__Work task__. Print the lines from the one containing "Task: Click the small pink SDY_4289 arrowhead" through the end of the listing below, exactly as written. Any pictures stay out.

__Provided records__.
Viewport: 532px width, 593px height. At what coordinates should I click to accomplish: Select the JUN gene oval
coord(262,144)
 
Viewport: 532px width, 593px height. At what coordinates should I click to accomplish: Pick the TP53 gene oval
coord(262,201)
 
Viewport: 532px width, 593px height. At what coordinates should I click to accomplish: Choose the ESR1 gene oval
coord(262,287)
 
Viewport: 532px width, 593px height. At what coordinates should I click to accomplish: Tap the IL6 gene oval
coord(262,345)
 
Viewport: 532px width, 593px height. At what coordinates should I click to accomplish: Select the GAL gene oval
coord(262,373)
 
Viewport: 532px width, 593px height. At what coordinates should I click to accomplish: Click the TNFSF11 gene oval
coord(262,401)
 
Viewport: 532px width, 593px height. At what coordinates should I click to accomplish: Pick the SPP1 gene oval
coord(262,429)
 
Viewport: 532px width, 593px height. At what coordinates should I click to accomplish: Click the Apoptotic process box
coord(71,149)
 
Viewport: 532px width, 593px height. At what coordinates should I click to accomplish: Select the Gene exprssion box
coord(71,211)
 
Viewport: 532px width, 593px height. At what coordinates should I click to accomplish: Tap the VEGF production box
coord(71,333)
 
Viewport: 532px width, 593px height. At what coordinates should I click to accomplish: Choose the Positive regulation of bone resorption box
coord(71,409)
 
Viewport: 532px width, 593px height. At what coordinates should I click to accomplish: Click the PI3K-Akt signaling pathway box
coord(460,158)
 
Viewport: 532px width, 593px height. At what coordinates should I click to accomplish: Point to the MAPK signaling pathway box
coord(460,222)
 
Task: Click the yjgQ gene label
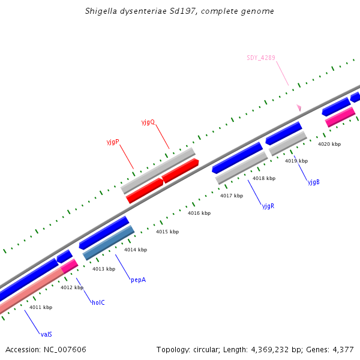click(148, 122)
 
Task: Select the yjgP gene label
click(113, 142)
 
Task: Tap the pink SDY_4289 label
click(261, 58)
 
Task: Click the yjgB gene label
click(313, 182)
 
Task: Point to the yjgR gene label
click(268, 206)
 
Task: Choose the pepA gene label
click(138, 280)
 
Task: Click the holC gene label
click(98, 302)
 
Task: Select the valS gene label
click(46, 334)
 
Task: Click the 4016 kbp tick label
click(199, 214)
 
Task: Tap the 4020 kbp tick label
click(329, 145)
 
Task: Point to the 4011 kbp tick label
click(41, 308)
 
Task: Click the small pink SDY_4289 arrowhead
click(298, 108)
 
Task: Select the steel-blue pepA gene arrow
click(109, 242)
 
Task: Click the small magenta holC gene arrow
click(69, 265)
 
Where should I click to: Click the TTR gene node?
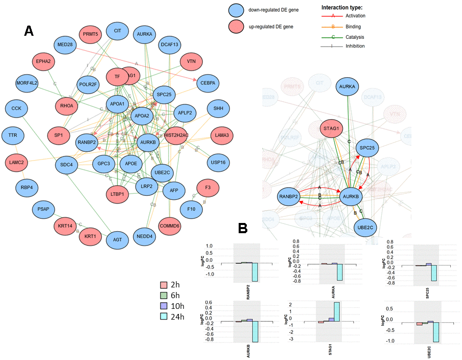click(13, 136)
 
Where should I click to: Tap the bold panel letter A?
click(29, 31)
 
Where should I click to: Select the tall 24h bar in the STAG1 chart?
click(337, 311)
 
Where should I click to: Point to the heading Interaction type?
click(342, 7)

__Output for this exercise__.
Task: Click the small pink SDY_4289 arrowhead
click(298, 108)
 
Task: Select the steel-blue pepA gene arrow
click(109, 242)
 
Task: Click the small magenta holC gene arrow
click(69, 265)
 
Where should I click to: Click the TTR gene node?
click(13, 136)
 
Where should I click to: Tap the bold panel letter A?
click(29, 31)
 
Where should I click to: Select the tall 24h bar in the STAG1 chart?
click(337, 311)
 
Where should I click to: Point to the heading Interaction type?
click(342, 7)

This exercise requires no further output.